According to the WAIT 2022 international study, in Lithuania it takes an average of 536 days to add a new drug to the reimbursement lists. For comparison, in Germany – 47.
One of the main reasons why our country’s patients are innovative medicines available much later – insufficiently efficient STV processes. Organizations uniting patients hope that joint evaluation of drugs starting next year will improve the current situation.

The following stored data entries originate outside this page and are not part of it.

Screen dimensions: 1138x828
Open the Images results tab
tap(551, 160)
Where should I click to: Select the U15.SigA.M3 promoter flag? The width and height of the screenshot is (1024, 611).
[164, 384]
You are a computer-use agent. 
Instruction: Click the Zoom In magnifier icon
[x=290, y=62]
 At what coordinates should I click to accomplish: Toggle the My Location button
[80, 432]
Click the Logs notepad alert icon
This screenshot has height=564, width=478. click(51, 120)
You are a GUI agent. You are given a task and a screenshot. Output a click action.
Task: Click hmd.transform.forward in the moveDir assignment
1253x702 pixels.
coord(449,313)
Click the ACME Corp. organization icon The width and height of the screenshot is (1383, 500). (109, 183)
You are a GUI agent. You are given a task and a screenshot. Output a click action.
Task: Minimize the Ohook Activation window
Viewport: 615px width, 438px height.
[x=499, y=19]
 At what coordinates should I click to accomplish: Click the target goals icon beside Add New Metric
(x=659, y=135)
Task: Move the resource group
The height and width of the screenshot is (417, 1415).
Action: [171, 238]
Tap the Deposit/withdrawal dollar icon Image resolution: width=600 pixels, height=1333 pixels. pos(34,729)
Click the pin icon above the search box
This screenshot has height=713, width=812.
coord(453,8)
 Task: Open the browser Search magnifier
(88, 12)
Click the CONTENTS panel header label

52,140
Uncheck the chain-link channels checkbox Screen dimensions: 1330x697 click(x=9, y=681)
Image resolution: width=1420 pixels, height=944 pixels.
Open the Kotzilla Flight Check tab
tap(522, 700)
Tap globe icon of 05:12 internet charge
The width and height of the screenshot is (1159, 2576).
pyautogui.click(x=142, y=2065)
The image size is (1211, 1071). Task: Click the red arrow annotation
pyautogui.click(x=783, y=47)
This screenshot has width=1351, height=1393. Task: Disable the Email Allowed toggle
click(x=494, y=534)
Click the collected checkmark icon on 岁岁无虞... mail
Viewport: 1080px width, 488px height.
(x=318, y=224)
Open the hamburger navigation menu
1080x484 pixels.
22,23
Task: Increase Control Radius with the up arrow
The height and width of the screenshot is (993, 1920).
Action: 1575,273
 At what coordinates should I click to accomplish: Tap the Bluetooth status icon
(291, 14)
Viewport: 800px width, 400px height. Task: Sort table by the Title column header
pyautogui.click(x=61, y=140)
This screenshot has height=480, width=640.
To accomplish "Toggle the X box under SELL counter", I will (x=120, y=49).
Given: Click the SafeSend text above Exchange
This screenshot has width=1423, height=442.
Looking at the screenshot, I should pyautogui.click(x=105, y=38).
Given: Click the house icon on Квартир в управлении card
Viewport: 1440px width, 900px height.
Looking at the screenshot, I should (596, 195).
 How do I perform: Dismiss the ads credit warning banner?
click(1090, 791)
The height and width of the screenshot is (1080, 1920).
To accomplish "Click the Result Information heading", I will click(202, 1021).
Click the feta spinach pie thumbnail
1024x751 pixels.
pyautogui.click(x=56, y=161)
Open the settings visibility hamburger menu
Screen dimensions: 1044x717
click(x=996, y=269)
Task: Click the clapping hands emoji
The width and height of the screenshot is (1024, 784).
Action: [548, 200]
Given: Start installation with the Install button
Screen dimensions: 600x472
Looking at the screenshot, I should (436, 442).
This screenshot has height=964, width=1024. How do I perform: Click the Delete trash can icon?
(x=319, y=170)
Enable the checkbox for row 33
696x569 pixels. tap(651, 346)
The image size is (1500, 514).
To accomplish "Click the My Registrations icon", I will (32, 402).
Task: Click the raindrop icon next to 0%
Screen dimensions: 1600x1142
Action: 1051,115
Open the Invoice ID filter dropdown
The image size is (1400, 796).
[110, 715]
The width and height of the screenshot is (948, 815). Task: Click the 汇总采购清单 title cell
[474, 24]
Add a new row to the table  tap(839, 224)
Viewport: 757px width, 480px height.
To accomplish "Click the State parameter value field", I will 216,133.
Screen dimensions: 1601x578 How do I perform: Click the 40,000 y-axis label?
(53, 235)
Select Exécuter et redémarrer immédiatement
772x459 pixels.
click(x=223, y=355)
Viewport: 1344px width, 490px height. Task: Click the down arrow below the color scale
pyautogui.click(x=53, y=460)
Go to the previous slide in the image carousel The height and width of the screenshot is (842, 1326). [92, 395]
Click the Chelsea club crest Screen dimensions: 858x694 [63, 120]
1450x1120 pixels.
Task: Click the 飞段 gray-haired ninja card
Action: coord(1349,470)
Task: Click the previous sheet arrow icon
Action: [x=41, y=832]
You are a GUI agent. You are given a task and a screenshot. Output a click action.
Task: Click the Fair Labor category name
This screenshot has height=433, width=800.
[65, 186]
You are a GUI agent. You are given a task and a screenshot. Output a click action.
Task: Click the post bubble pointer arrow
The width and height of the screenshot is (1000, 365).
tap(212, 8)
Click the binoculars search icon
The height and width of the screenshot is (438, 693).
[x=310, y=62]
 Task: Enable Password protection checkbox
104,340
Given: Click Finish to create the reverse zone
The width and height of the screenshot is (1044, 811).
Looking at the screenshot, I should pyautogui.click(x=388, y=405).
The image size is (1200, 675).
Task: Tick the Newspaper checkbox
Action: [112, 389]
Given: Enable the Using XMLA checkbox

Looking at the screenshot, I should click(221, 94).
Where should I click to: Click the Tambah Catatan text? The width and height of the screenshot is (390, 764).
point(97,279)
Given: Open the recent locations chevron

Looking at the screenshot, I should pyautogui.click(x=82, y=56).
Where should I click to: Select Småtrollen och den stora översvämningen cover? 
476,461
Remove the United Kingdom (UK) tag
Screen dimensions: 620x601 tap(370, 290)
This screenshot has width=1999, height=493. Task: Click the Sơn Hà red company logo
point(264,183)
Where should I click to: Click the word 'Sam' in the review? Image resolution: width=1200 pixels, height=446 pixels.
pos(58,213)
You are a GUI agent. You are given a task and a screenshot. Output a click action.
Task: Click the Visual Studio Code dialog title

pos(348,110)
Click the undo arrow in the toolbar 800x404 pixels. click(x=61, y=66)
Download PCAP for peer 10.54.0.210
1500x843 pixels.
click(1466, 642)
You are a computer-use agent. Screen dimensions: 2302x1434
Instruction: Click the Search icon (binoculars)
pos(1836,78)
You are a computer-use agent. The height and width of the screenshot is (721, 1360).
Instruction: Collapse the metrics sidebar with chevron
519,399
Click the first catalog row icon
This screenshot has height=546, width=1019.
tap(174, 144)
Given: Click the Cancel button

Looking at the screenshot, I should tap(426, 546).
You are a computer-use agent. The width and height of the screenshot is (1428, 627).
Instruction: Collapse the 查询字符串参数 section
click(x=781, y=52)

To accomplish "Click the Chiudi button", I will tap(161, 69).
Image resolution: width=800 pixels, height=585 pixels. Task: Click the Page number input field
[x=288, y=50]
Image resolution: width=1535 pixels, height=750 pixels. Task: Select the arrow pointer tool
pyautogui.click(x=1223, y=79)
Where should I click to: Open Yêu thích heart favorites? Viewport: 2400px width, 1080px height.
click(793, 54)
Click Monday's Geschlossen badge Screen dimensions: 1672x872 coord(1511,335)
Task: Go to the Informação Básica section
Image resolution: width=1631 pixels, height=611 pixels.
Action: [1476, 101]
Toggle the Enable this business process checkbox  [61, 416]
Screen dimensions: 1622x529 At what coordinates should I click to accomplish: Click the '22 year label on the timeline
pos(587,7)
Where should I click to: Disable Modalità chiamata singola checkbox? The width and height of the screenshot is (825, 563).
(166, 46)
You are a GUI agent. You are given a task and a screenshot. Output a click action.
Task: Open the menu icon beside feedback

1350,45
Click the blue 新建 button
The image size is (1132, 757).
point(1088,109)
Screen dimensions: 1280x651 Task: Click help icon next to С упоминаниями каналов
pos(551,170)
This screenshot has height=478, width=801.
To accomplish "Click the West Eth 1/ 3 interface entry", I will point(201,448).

“For some cancer patients, the possibility of treatment with innovative drugs is critically important, because the latest scientific achievements in the race against cancer make it possible to gain time. Therefore, it is necessary to ensure that when making decisions on the reimbursement of new drugs, the STV process works properly, without preventing patients from receiving the most appropriate treatment in time and reducing diseases burden”, says Neringa Čiakienė, director of the Oncology Patient Support Association (POLA).
She also notes that due to the inefficiency of the STV processes, the planning of funds necessary for the reimbursement of targeted drugs has also suffered. One example of this is the situation of breast cancer patients. According to the director of POLA, the availability of medicines needed to treat this oncological disease in Lithuania is only 35%. Meanwhile, in Poland, this indicator is 62%, in Bulgaria – 83%.
Observations of foreign experts in the round table discussion
In order to Lithuanian to present the pending changes to the participants of the health system in more detail and to review, how other countries are preparing for them, at the beginning of March the Innovative Pharmaceutical Industry Association (IFPA) and the Association of Physicians’ Clinical Pharmacologists (GKFA) organized a round table discussion.
It was attended not only by representatives of Lithuanian state institutions, non-governmental organizations and pharmaceutical companies, but also by foreign experts. One of them – Professor Wim Goettsch of Utrecht University in the Netherlands – has accumulated long-term experience both in the development of the European joint assessment model and in preparing for its implementation.
“According to the current procedure, the European Medicines Agency assesses whether the medicine can enter the European market. When it registers medicines, the responsible institutions of each country conduct a national level assessment and decide on their inclusion in the compensable lists”, observes prof. W. Goettsch.
According to him, such a model creates great disparities between EU countries, as the pace of mandatory national-level processes is fundamentally different in the countries.
“Evaluating the data, we see that the duration of the processes sometimes differs in different EU countries, and this primarily affects patients who do not receive the latest treatment on time. By introducing a unified clinical evaluation system, the aim is to reduce the administrative burden on applicants and application evaluators and to ensure smoother and more efficient processes in all members of the community”, says Prof. W. Goettsch.
The expert also emphasizes that a common application evaluation model will ensure the exchange of good practices between different countries. According to him, by applying common methodologies, EU states will be able to pool human resources, share accumulated experience and data.
In order to achieve a breakthrough, dialogue is needed
According to IFPA director Jūra Smilgaitė, the preparatory phase of regulation of STV at the EU level is taking place already from 2022. According to her, in order to ensure smooth processes, during this period the Lithuanian pharmaceutical industry actively entered into a dialogue with other participants of the health system.
“The Lithuanian health system is awaiting a big change that can create a breakthrough. However, in order for the best practices to be adopted and implemented in the country as much as possible, it is necessary to prepare in advance for the upcoming joint assessment, and an integral part of this is an intensive dialogue between applicants and application assessors”, says J. Smilgaitė.
The transition to the joint evaluation model is expected to be implemented in several stages. Starting with oncology drugs and advanced therapy drugs next year, it is planned that from 2030 The EU will jointly assess all new medicines.